*TASK BRIEF*.
Repeat the data as given. Images do not go in the copy.

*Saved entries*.
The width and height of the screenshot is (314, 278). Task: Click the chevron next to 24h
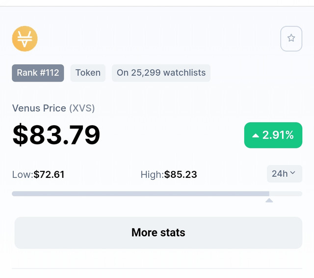click(292, 173)
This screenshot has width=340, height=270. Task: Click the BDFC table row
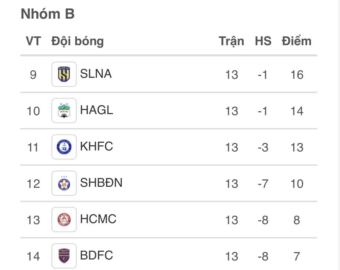click(170, 256)
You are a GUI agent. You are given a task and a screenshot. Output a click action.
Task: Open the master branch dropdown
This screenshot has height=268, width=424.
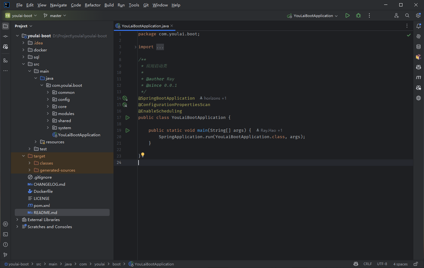coord(55,15)
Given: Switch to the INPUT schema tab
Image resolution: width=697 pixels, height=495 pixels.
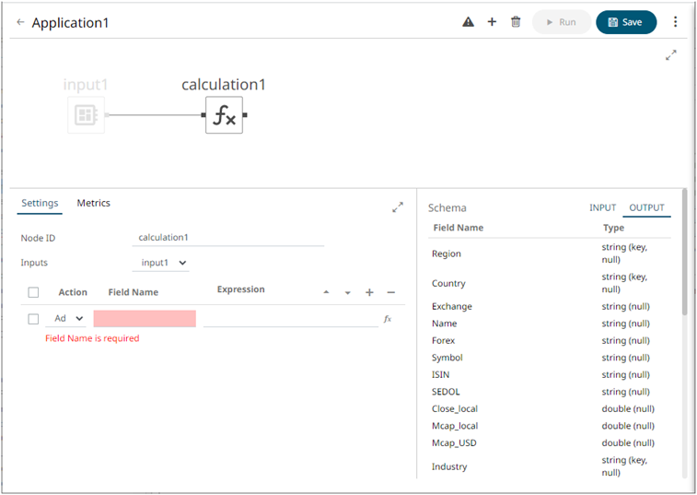Looking at the screenshot, I should click(x=602, y=207).
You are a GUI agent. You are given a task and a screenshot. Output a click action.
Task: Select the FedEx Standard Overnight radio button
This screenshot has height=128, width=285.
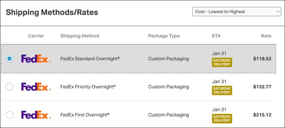(x=9, y=59)
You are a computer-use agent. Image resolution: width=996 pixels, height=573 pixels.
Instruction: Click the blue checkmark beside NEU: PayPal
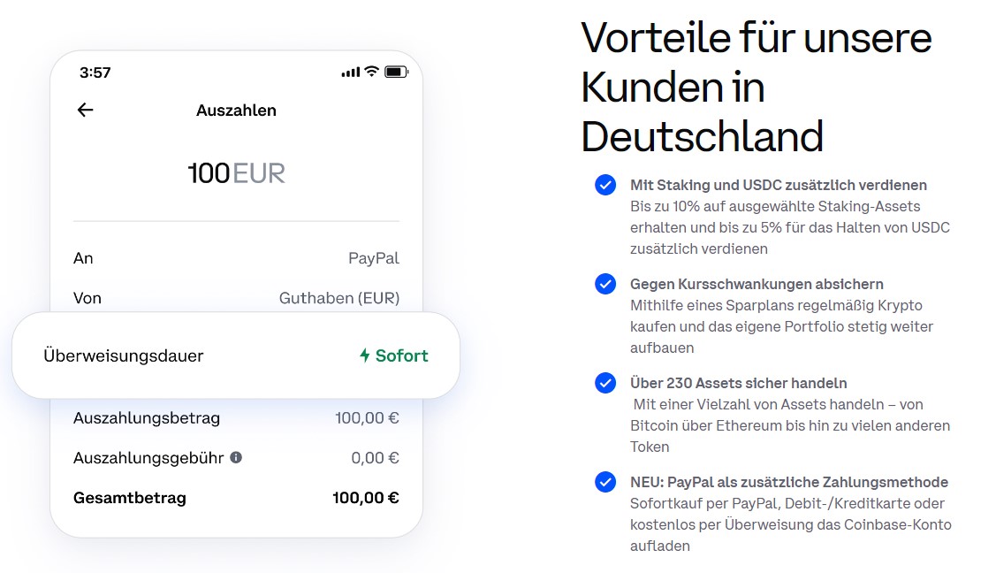pyautogui.click(x=605, y=482)
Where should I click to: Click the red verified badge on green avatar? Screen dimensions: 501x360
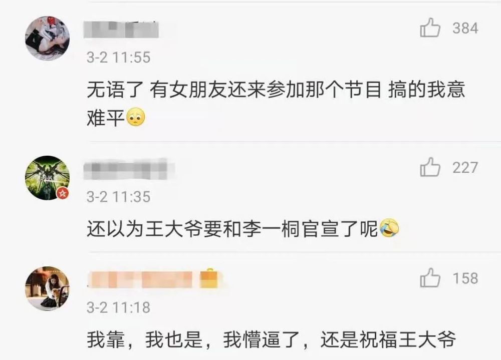(x=62, y=193)
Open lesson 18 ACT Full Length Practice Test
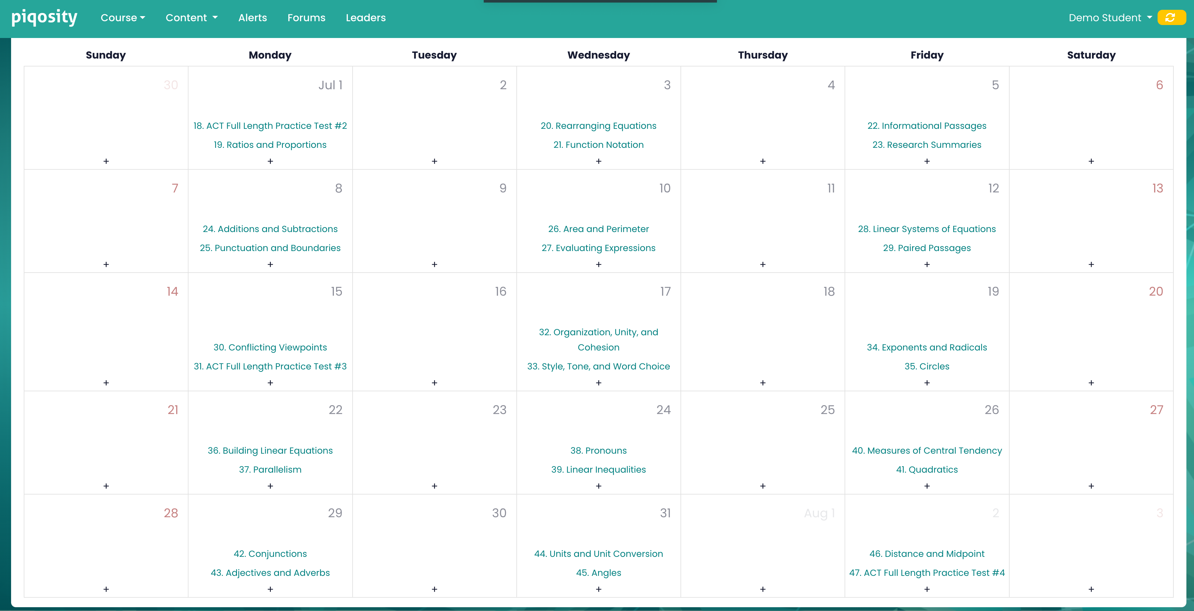This screenshot has height=611, width=1194. pos(270,126)
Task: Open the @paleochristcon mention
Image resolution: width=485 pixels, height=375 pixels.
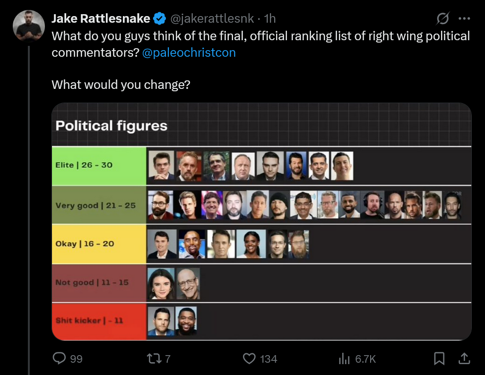Action: coord(189,52)
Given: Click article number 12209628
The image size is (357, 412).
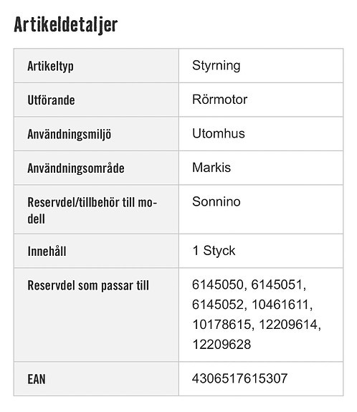Looking at the screenshot, I should [222, 345].
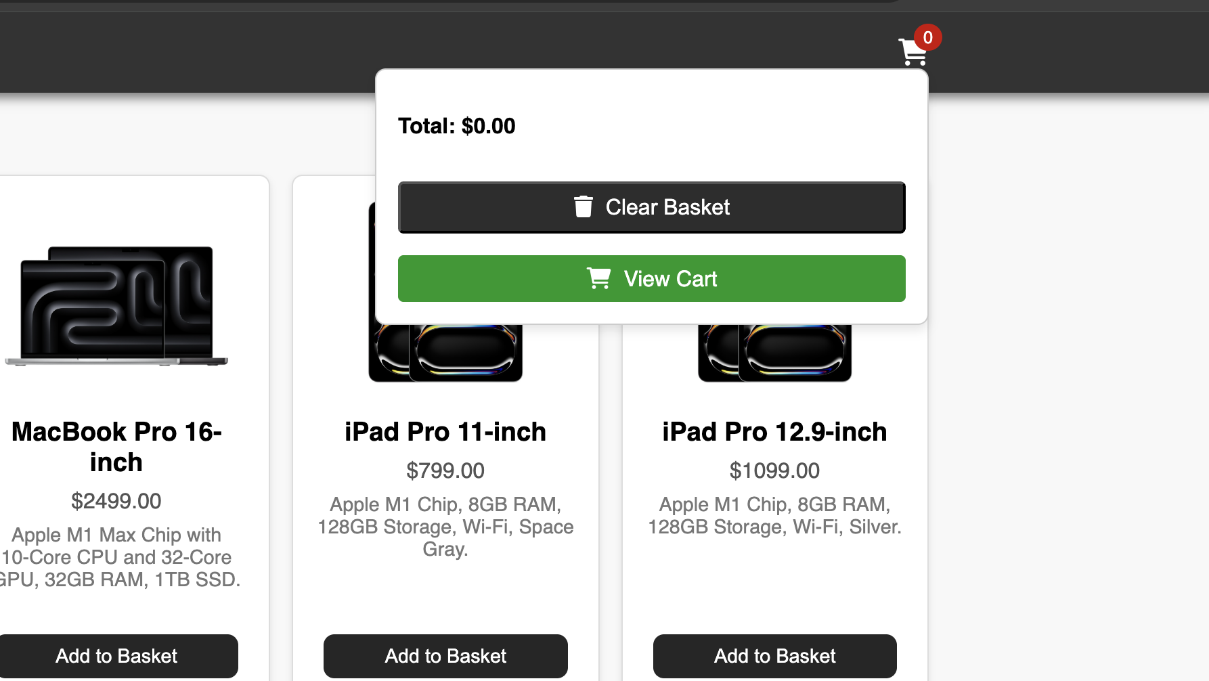Add the MacBook Pro 16-inch to basket

[117, 655]
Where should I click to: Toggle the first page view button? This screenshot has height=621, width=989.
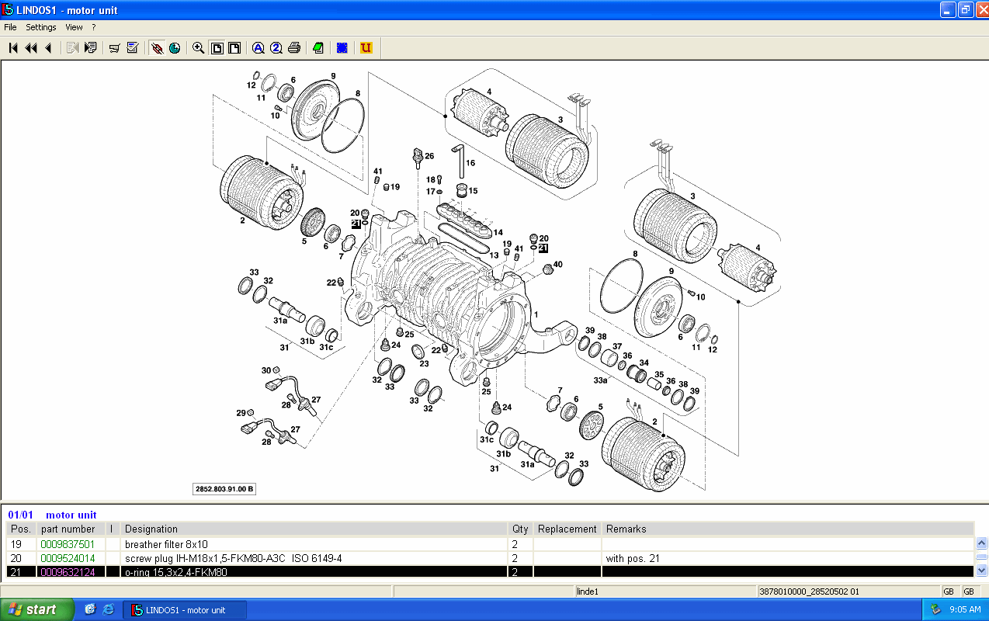pos(217,48)
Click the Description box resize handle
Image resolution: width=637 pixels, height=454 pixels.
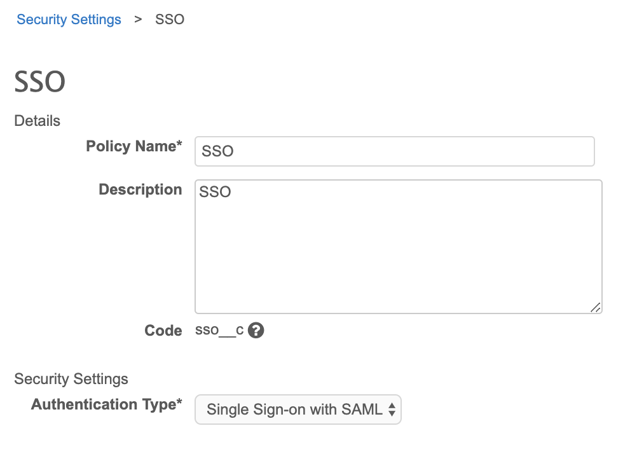[595, 307]
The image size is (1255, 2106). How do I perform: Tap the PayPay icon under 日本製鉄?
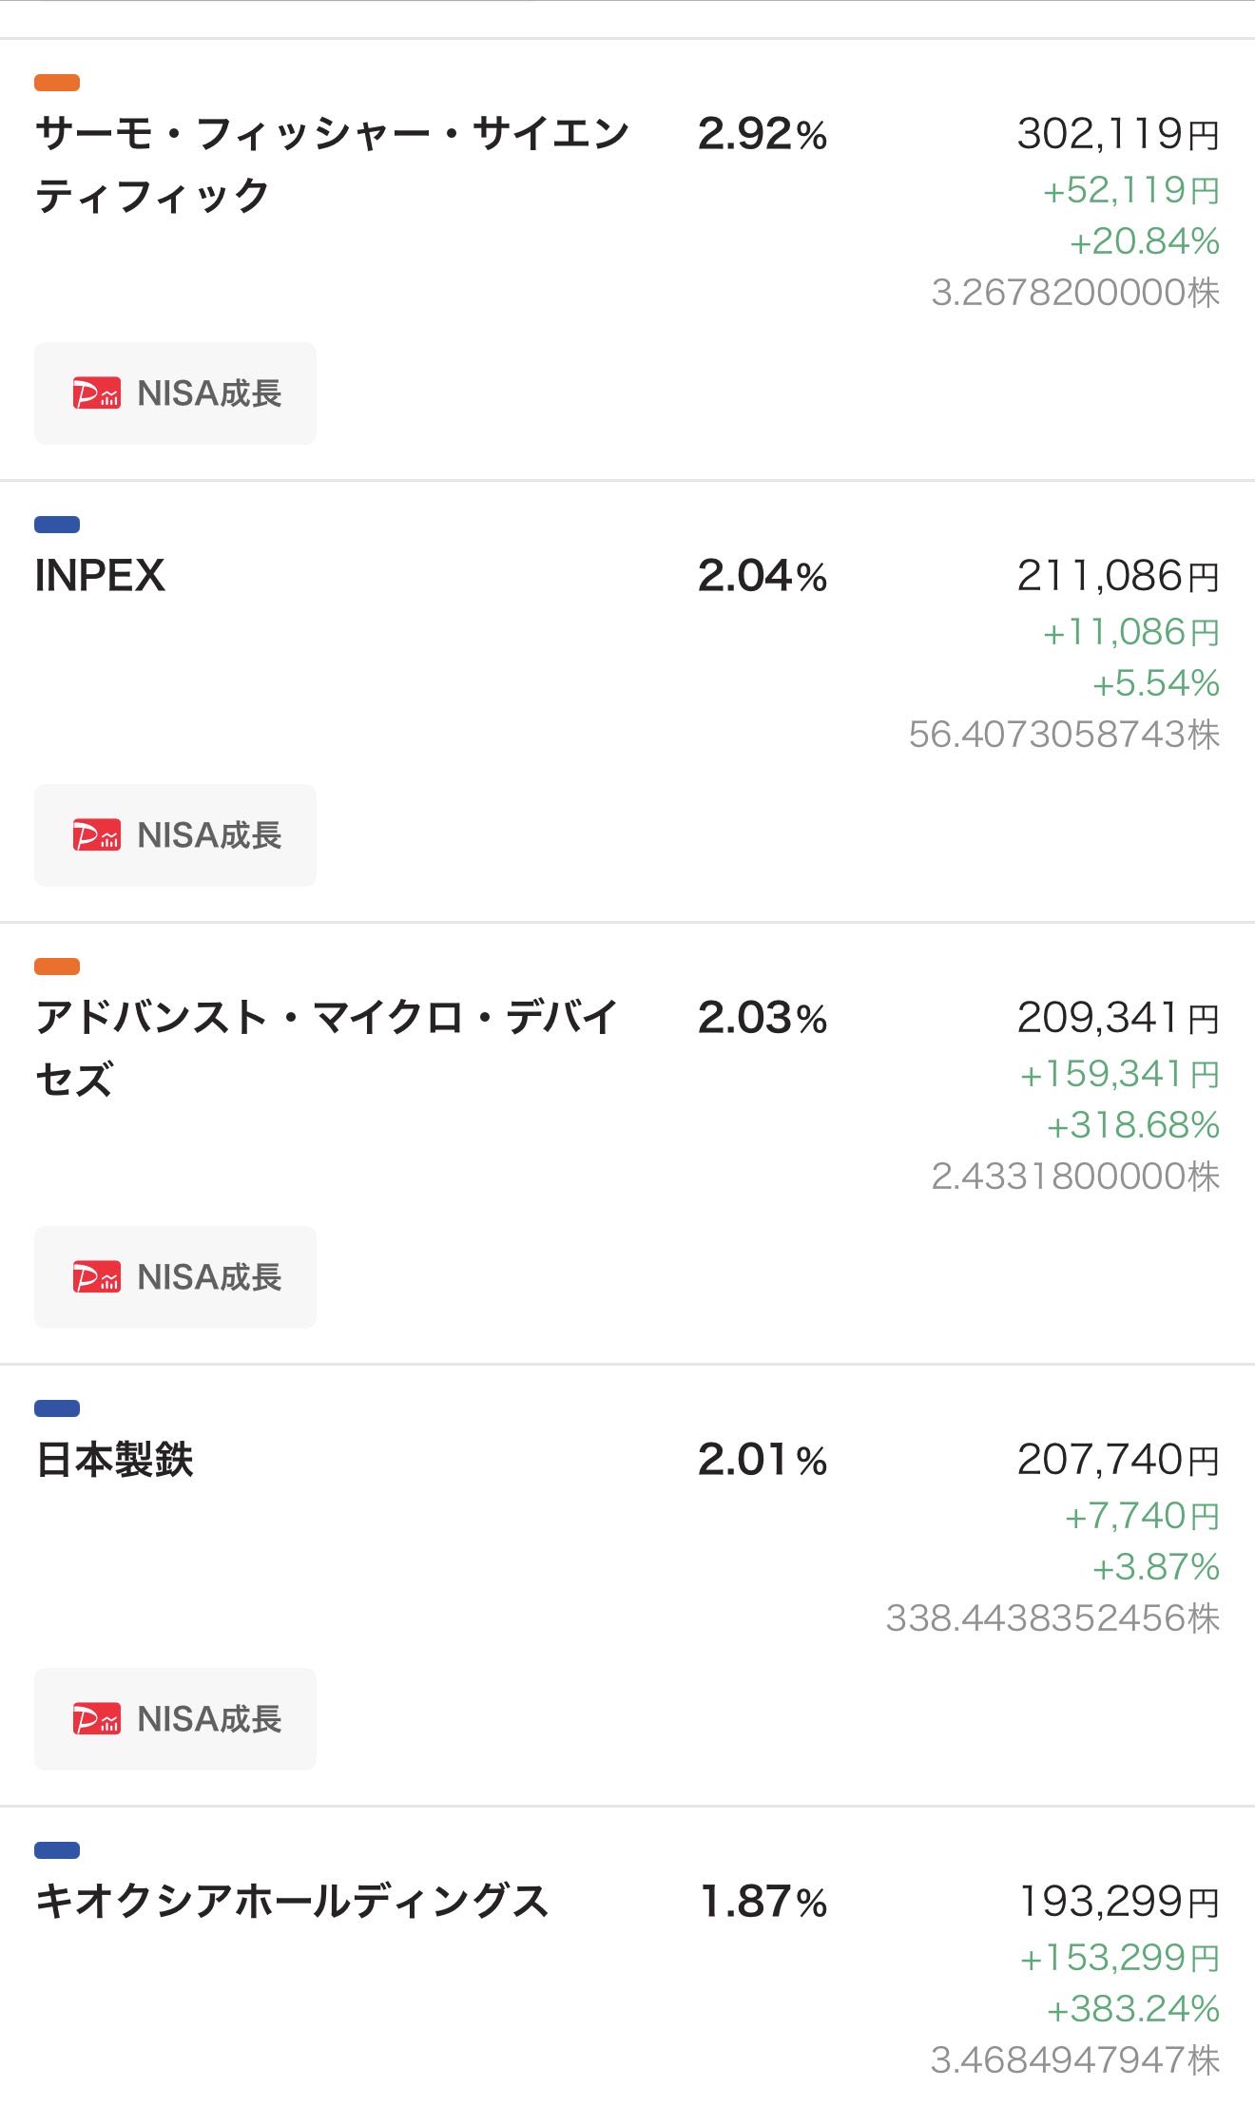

*ANSWER BELOW*.
The width and height of the screenshot is (314, 278). Task: Click the chevron next to 24h
click(292, 173)
This screenshot has width=340, height=270. Task: Click the BDFC table row
click(170, 256)
You are a GUI agent. You are given a task and a screenshot. Output a click action.
Task: Open the master branch dropdown
This screenshot has height=268, width=424.
coord(55,15)
Given: Switch to the INPUT schema tab
Image resolution: width=697 pixels, height=495 pixels.
Looking at the screenshot, I should click(x=602, y=207).
You are a GUI agent. You are given a task and a screenshot. Output a click action.
Task: Select the FedEx Standard Overnight radio button
This screenshot has height=128, width=285.
(x=9, y=59)
You are a computer-use agent. Image resolution: width=996 pixels, height=573 pixels.
Instruction: Click the blue checkmark beside NEU: PayPal
pyautogui.click(x=605, y=482)
Where should I click to: Click the red verified badge on green avatar? Screen dimensions: 501x360
(x=62, y=193)
Open lesson 18 ACT Full Length Practice Test
This screenshot has height=611, width=1194. pos(270,126)
Task: Open the @paleochristcon mention
Image resolution: width=485 pixels, height=375 pixels.
Action: coord(189,52)
Given: Click article number 12209628
The image size is (357, 412).
Looking at the screenshot, I should [222, 345].
Add the MacBook Pro 16-inch to basket

[117, 655]
Where should I click to: Toggle the first page view button? This screenshot has height=621, width=989.
pos(217,48)
Click the Description box resize handle
Image resolution: width=637 pixels, height=454 pixels.
[595, 307]
The image size is (1255, 2106). How do I perform: Tap the PayPay icon under 日本製鉄?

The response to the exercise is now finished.